(A block of data)
*-*-*
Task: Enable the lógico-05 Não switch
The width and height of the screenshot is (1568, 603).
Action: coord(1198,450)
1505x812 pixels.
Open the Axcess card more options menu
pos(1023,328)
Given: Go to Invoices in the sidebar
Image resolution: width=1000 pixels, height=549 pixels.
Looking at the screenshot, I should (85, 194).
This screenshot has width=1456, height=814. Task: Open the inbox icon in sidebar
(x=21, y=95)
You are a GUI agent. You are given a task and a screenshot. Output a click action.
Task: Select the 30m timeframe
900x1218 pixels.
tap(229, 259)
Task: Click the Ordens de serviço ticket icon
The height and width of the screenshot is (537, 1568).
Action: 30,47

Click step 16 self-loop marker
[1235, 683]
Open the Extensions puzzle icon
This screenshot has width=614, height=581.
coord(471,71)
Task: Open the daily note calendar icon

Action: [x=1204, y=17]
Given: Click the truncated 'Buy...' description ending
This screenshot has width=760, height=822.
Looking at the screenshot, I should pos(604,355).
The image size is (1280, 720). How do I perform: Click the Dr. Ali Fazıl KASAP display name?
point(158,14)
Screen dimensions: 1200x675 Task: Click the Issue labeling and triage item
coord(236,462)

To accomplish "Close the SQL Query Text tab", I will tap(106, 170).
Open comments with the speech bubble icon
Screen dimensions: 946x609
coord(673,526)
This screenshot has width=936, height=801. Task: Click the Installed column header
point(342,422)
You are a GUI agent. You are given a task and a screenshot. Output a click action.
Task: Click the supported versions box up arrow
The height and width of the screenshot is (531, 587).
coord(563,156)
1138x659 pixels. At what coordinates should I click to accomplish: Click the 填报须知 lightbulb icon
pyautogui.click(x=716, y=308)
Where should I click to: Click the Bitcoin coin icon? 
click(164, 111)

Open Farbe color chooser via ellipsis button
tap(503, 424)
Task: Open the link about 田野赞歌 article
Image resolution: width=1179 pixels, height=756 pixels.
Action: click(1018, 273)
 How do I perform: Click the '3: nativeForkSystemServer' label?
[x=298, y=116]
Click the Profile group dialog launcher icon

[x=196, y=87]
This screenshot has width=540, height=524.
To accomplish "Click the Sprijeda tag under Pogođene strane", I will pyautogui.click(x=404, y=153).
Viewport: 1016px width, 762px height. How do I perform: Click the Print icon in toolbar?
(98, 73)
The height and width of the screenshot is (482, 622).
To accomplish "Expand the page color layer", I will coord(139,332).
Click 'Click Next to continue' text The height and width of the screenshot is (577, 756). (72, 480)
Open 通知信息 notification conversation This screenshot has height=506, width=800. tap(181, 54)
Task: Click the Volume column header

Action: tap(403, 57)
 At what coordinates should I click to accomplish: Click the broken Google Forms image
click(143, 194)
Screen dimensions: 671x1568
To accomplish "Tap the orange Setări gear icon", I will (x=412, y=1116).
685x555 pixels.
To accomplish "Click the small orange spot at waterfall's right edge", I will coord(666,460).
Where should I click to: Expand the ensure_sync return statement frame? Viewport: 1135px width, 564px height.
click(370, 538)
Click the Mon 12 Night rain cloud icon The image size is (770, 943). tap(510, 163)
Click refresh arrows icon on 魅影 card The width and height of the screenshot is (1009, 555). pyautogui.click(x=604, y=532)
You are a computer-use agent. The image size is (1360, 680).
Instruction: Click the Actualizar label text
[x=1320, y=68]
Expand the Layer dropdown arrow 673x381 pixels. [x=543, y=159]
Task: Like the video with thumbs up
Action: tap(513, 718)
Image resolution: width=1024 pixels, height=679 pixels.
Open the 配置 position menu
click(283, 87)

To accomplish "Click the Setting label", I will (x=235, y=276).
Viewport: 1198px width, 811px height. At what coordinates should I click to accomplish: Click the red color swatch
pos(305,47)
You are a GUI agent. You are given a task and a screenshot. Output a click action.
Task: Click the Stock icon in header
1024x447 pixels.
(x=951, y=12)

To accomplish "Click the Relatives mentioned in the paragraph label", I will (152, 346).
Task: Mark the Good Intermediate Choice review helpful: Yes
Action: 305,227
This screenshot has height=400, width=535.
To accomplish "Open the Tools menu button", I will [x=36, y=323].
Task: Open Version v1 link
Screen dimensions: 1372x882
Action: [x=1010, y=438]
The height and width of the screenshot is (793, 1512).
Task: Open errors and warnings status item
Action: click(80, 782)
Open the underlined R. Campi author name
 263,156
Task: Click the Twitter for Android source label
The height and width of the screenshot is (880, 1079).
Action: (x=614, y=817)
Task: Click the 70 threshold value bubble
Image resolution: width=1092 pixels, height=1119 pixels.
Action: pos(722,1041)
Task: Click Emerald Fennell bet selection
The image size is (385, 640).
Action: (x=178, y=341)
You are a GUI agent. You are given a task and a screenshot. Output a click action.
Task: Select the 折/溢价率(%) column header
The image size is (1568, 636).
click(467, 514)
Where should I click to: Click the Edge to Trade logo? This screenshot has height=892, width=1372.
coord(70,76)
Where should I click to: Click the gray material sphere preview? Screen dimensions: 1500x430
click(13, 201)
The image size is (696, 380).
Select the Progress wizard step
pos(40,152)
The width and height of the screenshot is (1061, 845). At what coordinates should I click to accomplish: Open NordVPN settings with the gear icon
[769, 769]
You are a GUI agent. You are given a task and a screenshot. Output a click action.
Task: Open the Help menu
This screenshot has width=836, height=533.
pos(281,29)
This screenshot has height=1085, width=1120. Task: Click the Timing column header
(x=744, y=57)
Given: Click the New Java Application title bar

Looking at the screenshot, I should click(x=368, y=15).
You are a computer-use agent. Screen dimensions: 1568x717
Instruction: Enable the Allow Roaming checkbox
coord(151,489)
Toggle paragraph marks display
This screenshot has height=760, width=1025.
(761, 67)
*-*-*
**Instructions for the task**
Reproduce the block of data above, substituting "column heading" for "column header" everywhere it occurs and leaving everything else unchanged.

**Exercise result**
Task: Enable the lógico-05 Não switch
The width and height of the screenshot is (1568, 603).
Action: coord(1198,450)
1505x812 pixels.
Open the Axcess card more options menu
pos(1023,328)
Given: Go to Invoices in the sidebar
Image resolution: width=1000 pixels, height=549 pixels.
Looking at the screenshot, I should (85, 194).
This screenshot has width=1456, height=814. Task: Open the inbox icon in sidebar
(x=21, y=95)
You are a GUI agent. You are given a task and a screenshot. Output a click action.
Task: Select the 30m timeframe
900x1218 pixels.
tap(229, 259)
Task: Click the Ordens de serviço ticket icon
The height and width of the screenshot is (537, 1568).
Action: 30,47

Click step 16 self-loop marker
[1235, 683]
Open the Extensions puzzle icon
This screenshot has width=614, height=581.
coord(471,71)
Task: Open the daily note calendar icon

Action: [x=1204, y=17]
Given: Click the truncated 'Buy...' description ending
This screenshot has width=760, height=822.
Looking at the screenshot, I should pos(604,355).
The image size is (1280, 720). How do I perform: Click the Dr. Ali Fazıl KASAP display name?
point(158,14)
Screen dimensions: 1200x675 Task: Click the Issue labeling and triage item
coord(236,462)

To accomplish "Close the SQL Query Text tab", I will tap(106, 170).
Open comments with the speech bubble icon
Screen dimensions: 946x609
coord(673,526)
This screenshot has width=936, height=801. Task: Click the Installed column heading
point(342,422)
You are a GUI agent. You are given a task and a screenshot. Output a click action.
Task: Click the supported versions box up arrow
The height and width of the screenshot is (531, 587).
coord(563,156)
1138x659 pixels. At what coordinates should I click to accomplish: Click the 填报须知 lightbulb icon
pyautogui.click(x=716, y=308)
Where should I click to: Click the Bitcoin coin icon? 
click(164, 111)

Open Farbe color chooser via ellipsis button
tap(503, 424)
Task: Open the link about 田野赞歌 article
Image resolution: width=1179 pixels, height=756 pixels.
Action: click(1018, 273)
 How do I perform: Click the '3: nativeForkSystemServer' label?
[x=298, y=116]
Click the Profile group dialog launcher icon

[x=196, y=87]
This screenshot has width=540, height=524.
To accomplish "Click the Sprijeda tag under Pogođene strane", I will pyautogui.click(x=404, y=153).
Viewport: 1016px width, 762px height. How do I perform: Click the Print icon in toolbar?
(98, 73)
The height and width of the screenshot is (482, 622).
To accomplish "Expand the page color layer", I will coord(139,332).
Click 'Click Next to continue' text The height and width of the screenshot is (577, 756). (72, 480)
Open 通知信息 notification conversation This screenshot has height=506, width=800. tap(181, 54)
Task: Click the Volume column heading

Action: tap(403, 57)
 At what coordinates should I click to accomplish: Click the broken Google Forms image
click(143, 194)
Screen dimensions: 671x1568
To accomplish "Tap the orange Setări gear icon", I will (x=412, y=1116).
685x555 pixels.
To accomplish "Click the small orange spot at waterfall's right edge", I will coord(666,460).
Where should I click to: Expand the ensure_sync return statement frame? Viewport: 1135px width, 564px height.
click(370, 538)
Click the Mon 12 Night rain cloud icon The image size is (770, 943). tap(510, 163)
Click refresh arrows icon on 魅影 card The width and height of the screenshot is (1009, 555). pyautogui.click(x=604, y=532)
You are a computer-use agent. The image size is (1360, 680).
Instruction: Click the Actualizar label text
[x=1320, y=68]
Expand the Layer dropdown arrow 673x381 pixels. [x=543, y=159]
Task: Like the video with thumbs up
Action: tap(513, 718)
Image resolution: width=1024 pixels, height=679 pixels.
Open the 配置 position menu
click(283, 87)

To accomplish "Click the Setting label", I will (x=235, y=276).
Viewport: 1198px width, 811px height. At what coordinates should I click to accomplish: Click the red color swatch
pos(305,47)
You are a GUI agent. You are given a task and a screenshot. Output a click action.
Task: Click the Stock icon in header
1024x447 pixels.
(x=951, y=12)

To accomplish "Click the Relatives mentioned in the paragraph label", I will (152, 346).
Task: Mark the Good Intermediate Choice review helpful: Yes
Action: 305,227
This screenshot has height=400, width=535.
To accomplish "Open the Tools menu button", I will [x=36, y=323].
Task: Open Version v1 link
Screen dimensions: 1372x882
Action: [x=1010, y=438]
The height and width of the screenshot is (793, 1512).
Task: Open errors and warnings status item
Action: click(80, 782)
Open the underlined R. Campi author name
 263,156
Task: Click the Twitter for Android source label
The height and width of the screenshot is (880, 1079).
Action: (x=614, y=817)
Task: Click the 70 threshold value bubble
Image resolution: width=1092 pixels, height=1119 pixels.
Action: pos(722,1041)
Task: Click Emerald Fennell bet selection
The image size is (385, 640).
Action: (x=178, y=341)
You are a GUI agent. You are given a task and a screenshot. Output a click action.
Task: Select the 折/溢价率(%) column heading
The image size is (1568, 636).
click(467, 514)
Where should I click to: Click the Edge to Trade logo? This screenshot has height=892, width=1372.
coord(70,76)
Where should I click to: Click the gray material sphere preview? Screen dimensions: 1500x430
click(13, 201)
The image size is (696, 380).
Select the Progress wizard step
pos(40,152)
The width and height of the screenshot is (1061, 845). At what coordinates should I click to accomplish: Open NordVPN settings with the gear icon
[769, 769]
You are a GUI agent. You are given a task and a screenshot. Output a click action.
Task: Open the Help menu
This screenshot has width=836, height=533.
pos(281,29)
This screenshot has height=1085, width=1120. Task: Click the Timing column heading
(x=744, y=57)
Given: Click the New Java Application title bar

Looking at the screenshot, I should click(x=368, y=15).
You are a computer-use agent. Screen dimensions: 1568x717
Instruction: Enable the Allow Roaming checkbox
coord(151,489)
Toggle paragraph marks display
This screenshot has height=760, width=1025.
(761, 67)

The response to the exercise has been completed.